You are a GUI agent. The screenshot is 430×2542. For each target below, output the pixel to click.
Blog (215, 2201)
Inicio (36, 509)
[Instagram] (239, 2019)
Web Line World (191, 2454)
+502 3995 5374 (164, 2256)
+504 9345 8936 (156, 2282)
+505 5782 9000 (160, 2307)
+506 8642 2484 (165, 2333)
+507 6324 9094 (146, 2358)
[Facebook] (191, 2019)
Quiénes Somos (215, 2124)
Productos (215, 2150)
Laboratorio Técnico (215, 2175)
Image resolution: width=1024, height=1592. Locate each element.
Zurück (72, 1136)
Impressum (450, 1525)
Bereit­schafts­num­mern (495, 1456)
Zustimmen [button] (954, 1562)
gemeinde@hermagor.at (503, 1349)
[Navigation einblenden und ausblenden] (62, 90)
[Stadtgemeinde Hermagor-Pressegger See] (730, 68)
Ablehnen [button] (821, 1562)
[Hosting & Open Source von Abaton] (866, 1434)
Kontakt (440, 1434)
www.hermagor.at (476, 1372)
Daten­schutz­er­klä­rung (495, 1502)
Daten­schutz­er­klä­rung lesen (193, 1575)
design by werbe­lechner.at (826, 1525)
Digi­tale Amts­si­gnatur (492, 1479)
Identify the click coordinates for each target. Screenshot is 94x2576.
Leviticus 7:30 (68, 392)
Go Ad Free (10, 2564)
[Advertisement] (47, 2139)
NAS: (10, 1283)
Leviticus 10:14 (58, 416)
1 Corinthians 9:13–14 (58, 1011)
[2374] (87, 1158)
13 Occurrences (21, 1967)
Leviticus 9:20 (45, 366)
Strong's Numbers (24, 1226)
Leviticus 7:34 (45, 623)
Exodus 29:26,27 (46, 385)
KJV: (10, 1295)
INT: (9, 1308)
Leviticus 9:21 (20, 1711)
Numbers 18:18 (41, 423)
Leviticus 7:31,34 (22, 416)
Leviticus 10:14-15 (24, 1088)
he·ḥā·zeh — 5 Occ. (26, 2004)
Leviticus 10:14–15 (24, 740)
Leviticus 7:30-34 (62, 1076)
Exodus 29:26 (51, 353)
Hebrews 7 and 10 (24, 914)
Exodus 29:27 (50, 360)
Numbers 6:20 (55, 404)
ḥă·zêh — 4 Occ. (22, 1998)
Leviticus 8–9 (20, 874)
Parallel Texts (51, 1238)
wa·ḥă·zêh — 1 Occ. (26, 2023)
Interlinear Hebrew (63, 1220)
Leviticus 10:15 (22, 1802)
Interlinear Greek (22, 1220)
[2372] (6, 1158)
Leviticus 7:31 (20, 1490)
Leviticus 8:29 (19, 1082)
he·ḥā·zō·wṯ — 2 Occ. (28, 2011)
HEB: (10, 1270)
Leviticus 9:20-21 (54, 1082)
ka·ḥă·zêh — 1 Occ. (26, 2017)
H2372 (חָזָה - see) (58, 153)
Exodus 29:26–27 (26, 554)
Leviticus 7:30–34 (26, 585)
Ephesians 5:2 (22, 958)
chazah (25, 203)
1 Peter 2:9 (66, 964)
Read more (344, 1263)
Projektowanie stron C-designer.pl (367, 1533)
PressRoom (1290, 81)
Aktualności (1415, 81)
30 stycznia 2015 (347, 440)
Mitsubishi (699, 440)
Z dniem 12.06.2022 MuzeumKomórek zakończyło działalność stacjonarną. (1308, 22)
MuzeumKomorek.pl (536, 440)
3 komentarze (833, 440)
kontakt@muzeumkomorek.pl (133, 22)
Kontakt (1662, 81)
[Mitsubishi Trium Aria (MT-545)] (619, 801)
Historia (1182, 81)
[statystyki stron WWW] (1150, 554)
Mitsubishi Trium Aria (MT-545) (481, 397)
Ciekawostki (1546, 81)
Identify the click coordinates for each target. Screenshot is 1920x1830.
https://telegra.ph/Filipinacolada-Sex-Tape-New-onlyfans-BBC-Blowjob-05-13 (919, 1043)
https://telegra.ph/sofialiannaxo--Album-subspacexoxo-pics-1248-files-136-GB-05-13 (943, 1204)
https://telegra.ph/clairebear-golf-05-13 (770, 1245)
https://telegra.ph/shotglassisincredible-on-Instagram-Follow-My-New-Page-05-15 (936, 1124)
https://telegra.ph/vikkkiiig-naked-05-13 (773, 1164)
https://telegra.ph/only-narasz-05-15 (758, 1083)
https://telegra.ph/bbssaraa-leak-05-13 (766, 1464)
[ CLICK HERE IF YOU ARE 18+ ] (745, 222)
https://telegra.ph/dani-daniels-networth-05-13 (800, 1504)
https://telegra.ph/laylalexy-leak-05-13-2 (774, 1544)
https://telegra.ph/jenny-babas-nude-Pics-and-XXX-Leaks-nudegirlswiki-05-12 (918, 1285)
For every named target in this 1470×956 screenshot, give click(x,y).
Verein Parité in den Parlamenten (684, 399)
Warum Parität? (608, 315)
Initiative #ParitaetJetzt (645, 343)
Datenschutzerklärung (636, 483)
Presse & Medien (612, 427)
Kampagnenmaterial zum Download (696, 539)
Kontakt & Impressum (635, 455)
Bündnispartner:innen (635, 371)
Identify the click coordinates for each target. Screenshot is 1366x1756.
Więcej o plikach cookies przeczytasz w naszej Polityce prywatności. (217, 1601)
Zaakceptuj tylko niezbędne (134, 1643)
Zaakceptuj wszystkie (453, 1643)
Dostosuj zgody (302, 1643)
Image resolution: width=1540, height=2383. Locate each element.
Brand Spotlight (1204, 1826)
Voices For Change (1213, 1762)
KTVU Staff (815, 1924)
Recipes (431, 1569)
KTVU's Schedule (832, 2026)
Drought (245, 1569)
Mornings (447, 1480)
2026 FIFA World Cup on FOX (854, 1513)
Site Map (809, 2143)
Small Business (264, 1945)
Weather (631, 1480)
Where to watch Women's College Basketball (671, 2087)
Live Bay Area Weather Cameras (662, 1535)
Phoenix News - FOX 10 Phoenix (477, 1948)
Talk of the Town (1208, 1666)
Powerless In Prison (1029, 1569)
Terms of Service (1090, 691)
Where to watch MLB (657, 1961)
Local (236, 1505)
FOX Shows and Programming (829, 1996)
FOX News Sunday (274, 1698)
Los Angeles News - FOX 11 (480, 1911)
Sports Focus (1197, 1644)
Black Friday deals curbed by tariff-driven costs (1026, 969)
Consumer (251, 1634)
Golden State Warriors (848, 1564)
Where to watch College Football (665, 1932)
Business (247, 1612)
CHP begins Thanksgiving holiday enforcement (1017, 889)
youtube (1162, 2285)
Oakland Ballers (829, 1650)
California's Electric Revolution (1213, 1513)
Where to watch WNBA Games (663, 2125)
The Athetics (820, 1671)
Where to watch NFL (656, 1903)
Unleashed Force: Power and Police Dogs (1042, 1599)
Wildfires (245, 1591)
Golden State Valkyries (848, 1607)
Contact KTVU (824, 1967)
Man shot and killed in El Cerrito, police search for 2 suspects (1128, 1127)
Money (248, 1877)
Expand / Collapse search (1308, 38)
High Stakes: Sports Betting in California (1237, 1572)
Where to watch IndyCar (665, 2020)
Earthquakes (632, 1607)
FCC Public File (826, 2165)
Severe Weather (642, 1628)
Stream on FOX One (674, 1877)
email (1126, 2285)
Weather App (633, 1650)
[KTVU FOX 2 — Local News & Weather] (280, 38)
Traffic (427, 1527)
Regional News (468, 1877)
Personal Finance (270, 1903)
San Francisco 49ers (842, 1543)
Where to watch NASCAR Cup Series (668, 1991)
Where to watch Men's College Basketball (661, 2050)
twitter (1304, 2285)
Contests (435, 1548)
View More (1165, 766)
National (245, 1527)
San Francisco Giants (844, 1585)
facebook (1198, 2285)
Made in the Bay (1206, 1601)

────

• _Task_:
From the lines above, copy those that contain the word "Identify".

• _Solved problem_:
Identify the click coordinates for each target. Screenshot is 94x2576.
Identify the click coordinates for each target. Screenshot is 1920x1830.
Identify the click coordinates for each target. Screenshot is 1366x1756.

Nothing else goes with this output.